* Required work: Count the lines below that contain the string "screenshot", treating uppercase and lowercase letters as different, and reply with the number alone.

═══ Exercise inputs

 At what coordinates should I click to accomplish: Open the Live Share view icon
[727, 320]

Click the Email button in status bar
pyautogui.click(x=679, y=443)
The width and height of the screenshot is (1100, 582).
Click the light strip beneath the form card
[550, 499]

══════
═══ Exercise inputs

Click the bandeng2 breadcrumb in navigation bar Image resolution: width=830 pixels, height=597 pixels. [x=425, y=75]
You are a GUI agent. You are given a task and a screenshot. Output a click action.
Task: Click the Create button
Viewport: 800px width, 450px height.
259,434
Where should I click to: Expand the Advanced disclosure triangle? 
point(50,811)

══════

* Solution to this problem: 2